02/19/2021
OP-ED TO L.A. TIMES
by Nancy Becker Kennedy
March 15th; too little too late for people with disabilities and why did it take so long?
Dear Opinion Editor:
After excellent opeds and media coverage, people with disabilities will finally be eligible for Covid-19 vaccinations starting on March 15th. By that time, I think we could see some fatalities.
It took a major campaign of activism to get us to March 15th vaccinations, while other states immediately thought people with disabilities should be some of the first to be vaccinated. What happened in the state of California that made people with disabilities so disposable?
People with disabilities have never had an even chance since this pandemic began. We cannot last one day if a caregiver doesn't show up because they are in quarantine. Quarantine is something thousands of California's can survive . But a person with a disability can't last one day without a caregiver who stays at home to wait out the results of a covid test.
Here's what happened to me A human face you can put on thousands of people with disabilities in California.
My weekly terrorism is coming to an end because both my caregivers and I are having our vaccinations! In our group, it was scary that anybody could come up positive any day and I could lose my ability to stay in my beautiful home.
The special terrorism for people with disabilities is that a majority of able bodied people can live out Covid, albeit miserably at times, but most can tough it out at home. Not so for people with disabilities.
We can likely, if we are single, be sent on a day's notice to a nursing home where our chances of dying are greatly increased and accelerated.
My fresh-faced social worker told my caregiver, who was going nuts trying to save me from a nursing home, "Nancy can just call 911 if she can't find a worker. But my beloved caregiver knows what that means.
She knows because I was minutes away from a nursing home - being sent by the fresh faced social worker when my caregiver did way more than she was able to come home for me when the ambulance came, so I wouldn't go nursing home
I went for a covid test that came out negative, but still, the agency that had been providing me all of my caregivers, dropped me as a client minutes before I was to be going home from the hospital, leaving me with a nursing facility as my only option.
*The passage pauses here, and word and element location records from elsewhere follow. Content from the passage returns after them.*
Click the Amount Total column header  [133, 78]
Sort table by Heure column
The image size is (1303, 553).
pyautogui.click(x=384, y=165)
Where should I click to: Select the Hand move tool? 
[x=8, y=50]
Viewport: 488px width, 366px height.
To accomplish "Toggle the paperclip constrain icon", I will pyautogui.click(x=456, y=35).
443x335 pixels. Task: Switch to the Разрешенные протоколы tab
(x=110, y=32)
I will never forget that chilling choice I had to make on the exit before mine on the Pasadena Freeway . I was just going to sleep overnight at my home for one last time but then when I got home, I decided I would not be railroaded into a nursing home against my rights under the Olmstead Supreme Court decision, and we made a crazy decision to pull it together at my house.
I thought the word handicap in golf meant you gave somebody a break because they had a special problem but not in the state of California. If you don't have high roller lobbyist you don't get an even chance to deal with a covid diagnosis. You are dropped on a day's notice by the support system you can't live without for a day. You can not quarantine by yourself yet you are not considered worthy of a vaccine priority. I just got it because I'm over 65. What about a young medically fragile person with a disability who's under 65?
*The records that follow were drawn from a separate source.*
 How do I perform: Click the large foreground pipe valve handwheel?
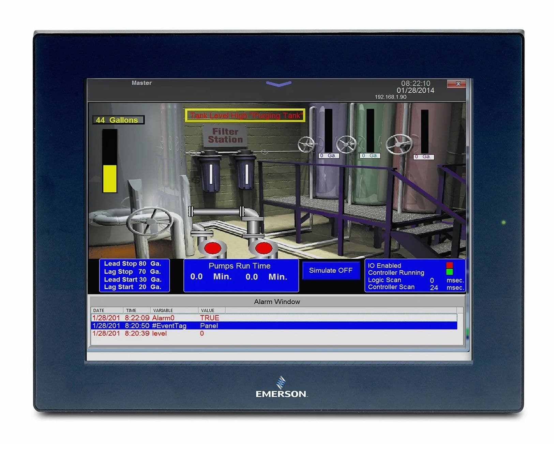(x=150, y=222)
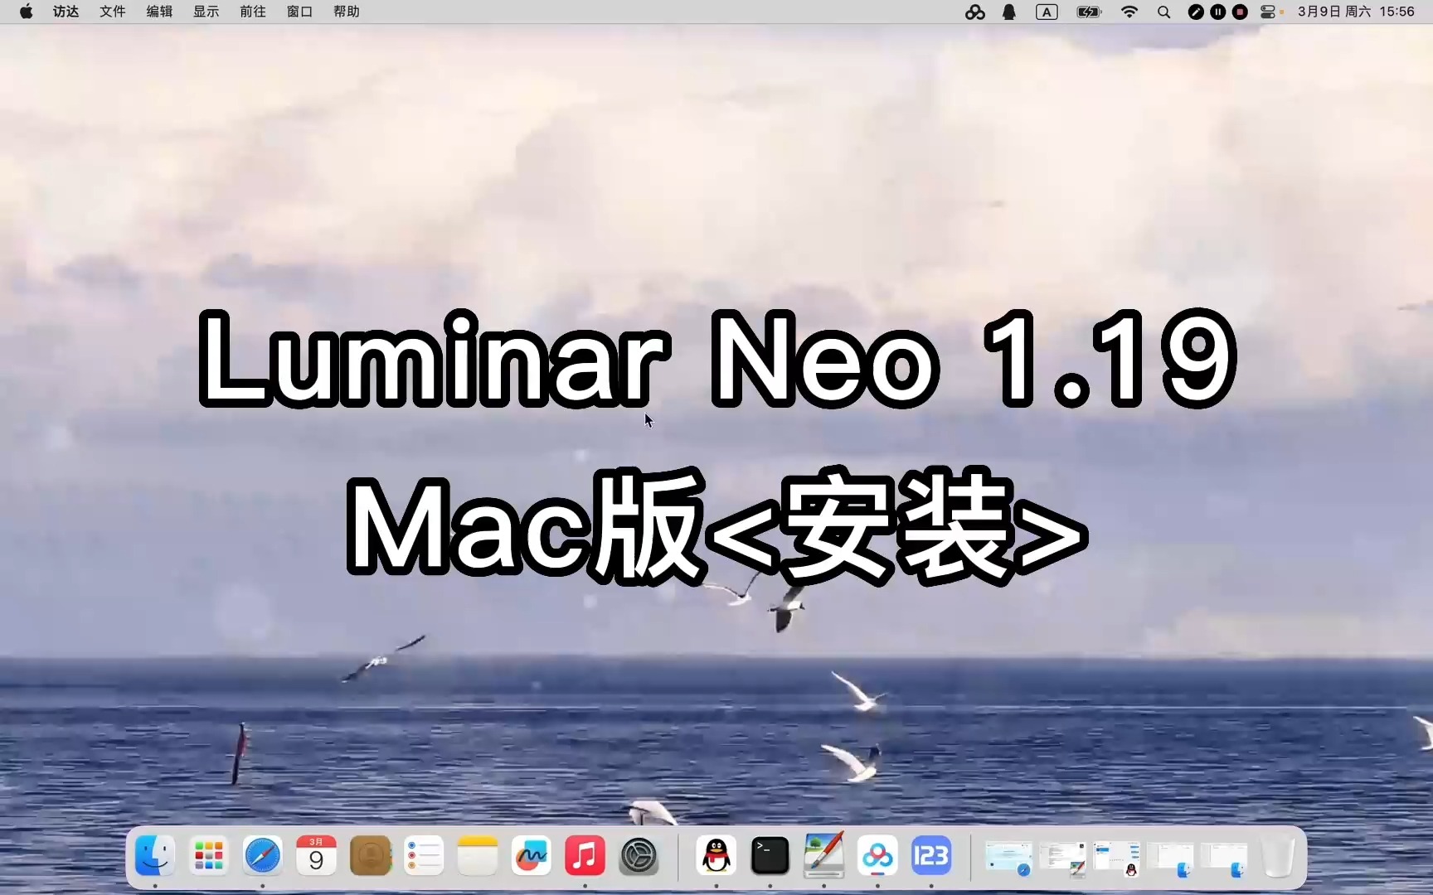Launch Safari from the Dock
The image size is (1433, 895).
(262, 856)
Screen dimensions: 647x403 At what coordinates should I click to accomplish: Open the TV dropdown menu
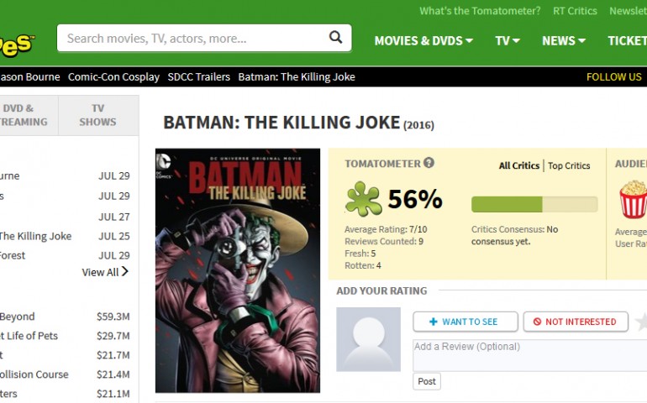coord(508,41)
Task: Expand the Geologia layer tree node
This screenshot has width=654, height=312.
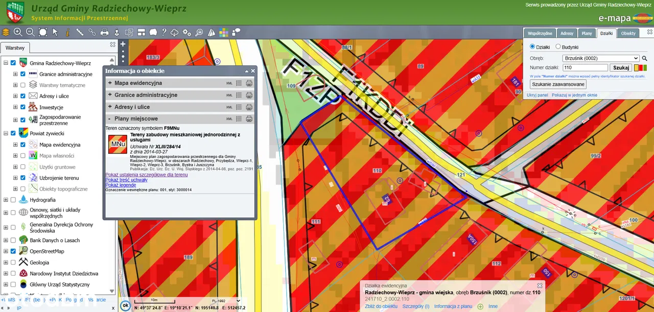Action: (x=6, y=262)
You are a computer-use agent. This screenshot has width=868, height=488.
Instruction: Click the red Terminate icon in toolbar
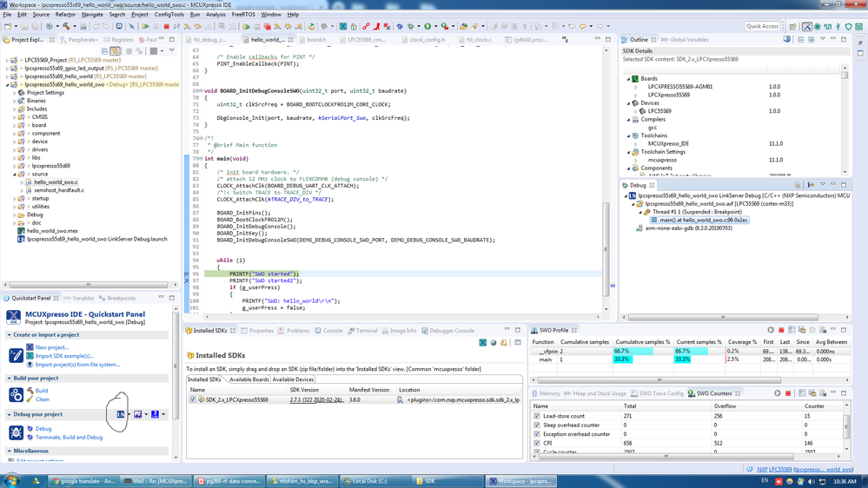coord(166,27)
The only way an IHSS "Home" can be in peace is if both consumer and provider have vaccinations. No justice: no peace – literally! And it can be even worse : No justice no life for the person with a disability who may not even be sick to begin with.
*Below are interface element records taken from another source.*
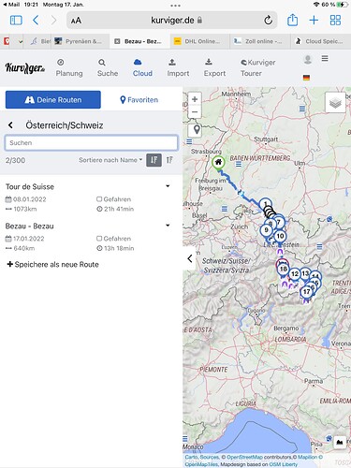This screenshot has height=468, width=351.
Task: Click the user account avatar icon
Action: pyautogui.click(x=308, y=59)
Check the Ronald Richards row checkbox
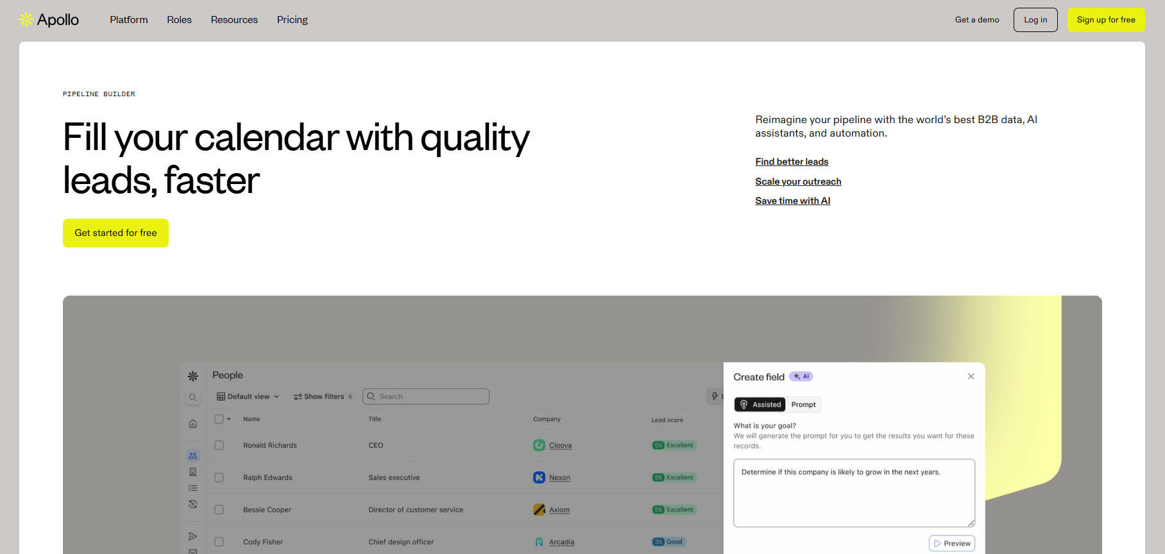Viewport: 1165px width, 554px height. (x=219, y=446)
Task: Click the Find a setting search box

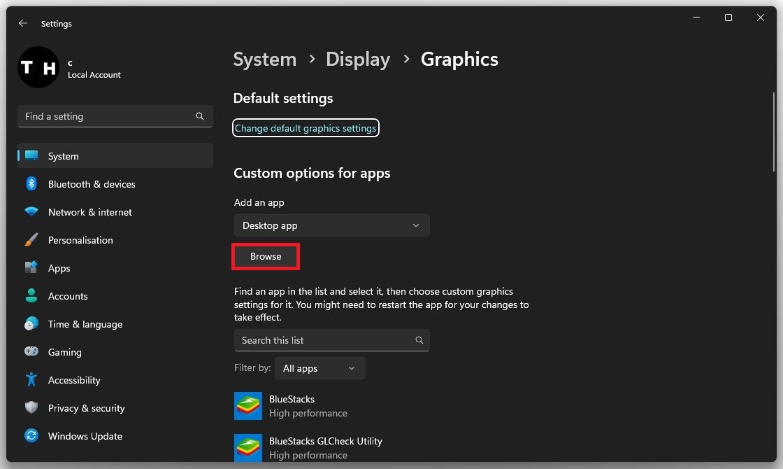Action: (105, 116)
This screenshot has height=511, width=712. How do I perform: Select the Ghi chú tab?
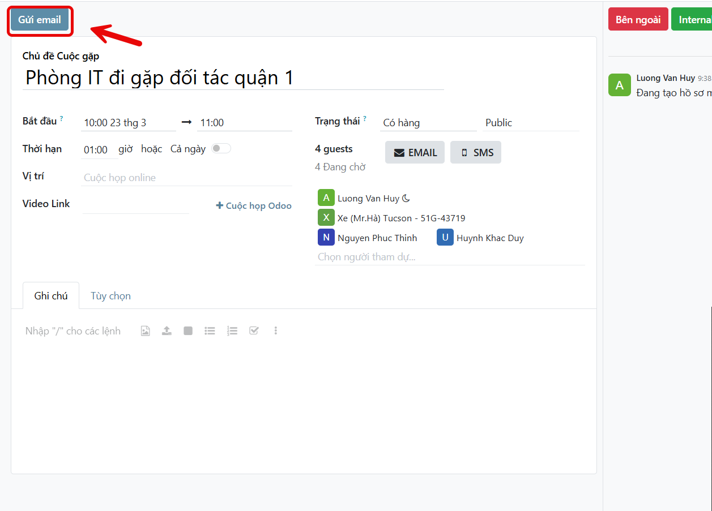pyautogui.click(x=51, y=296)
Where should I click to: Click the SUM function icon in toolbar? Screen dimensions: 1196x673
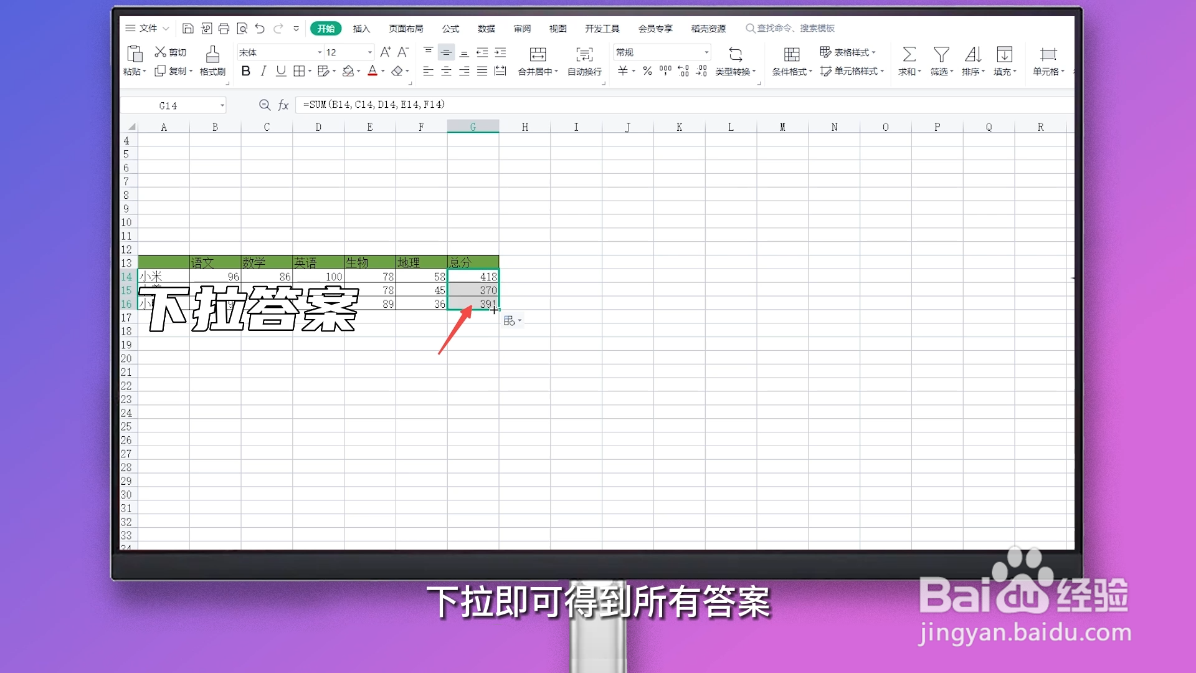pos(908,52)
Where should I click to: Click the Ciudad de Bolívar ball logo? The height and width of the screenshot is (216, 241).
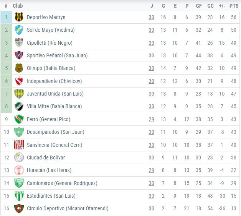click(19, 158)
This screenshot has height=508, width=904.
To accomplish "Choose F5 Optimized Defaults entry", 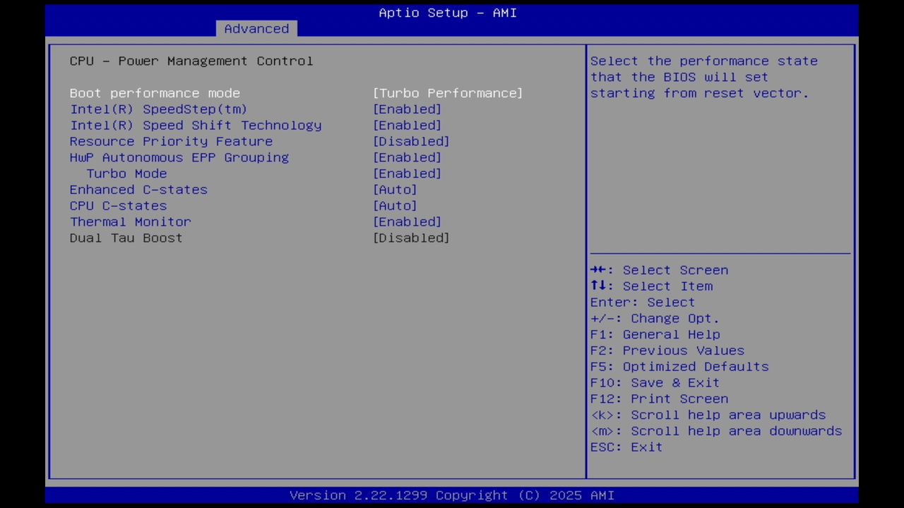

When did California decide that people with disabilities were to be throw aways and their caregivers to receive vaccinations?
There was a time that In-Home Supportive Services was about caring for seniors and people with disabilities and giving them the freedom to live outside of institutions. We used to have champions in the legislature but they are gone now and replaced by legislators who receive campaign contributions so large and fundamental that they virtually put these legislators in their seats.
The IHSS worker Union and disabled activists originally partnered together but now people with disabilities feel betrayed after so many legislative changes were made without us at the table and harming us.
The IHSS program was once a Health and Human Service Agency serving seniors and people with disabilities. Legislators used to care about how seniors and people with disabilities were doing. Now when they hear about IHSS they want to know what the union wants. Now these legislators almost never ask what people with disabilities want or need. Instead we feel tossed away and treated like commodities; like products on a shelf
I wrote a Union leader, saying, "You have all the power and we have none. So, I am beseeching you to please remember people with disabilities when you fight for vaccines for IHSS workers". She said she would, but then what happened?
We have become powerless throwaways in the state of California. Is it too much to ask that the Governor, Legislators, and Health and Human Service Agencies ask again like our champions of old, Senators Milton Marks, Wesley Chesbro, Sandre Swanson, Mariko Yamada, and other compassionate lawmakers, "How are people with disabilities doing?"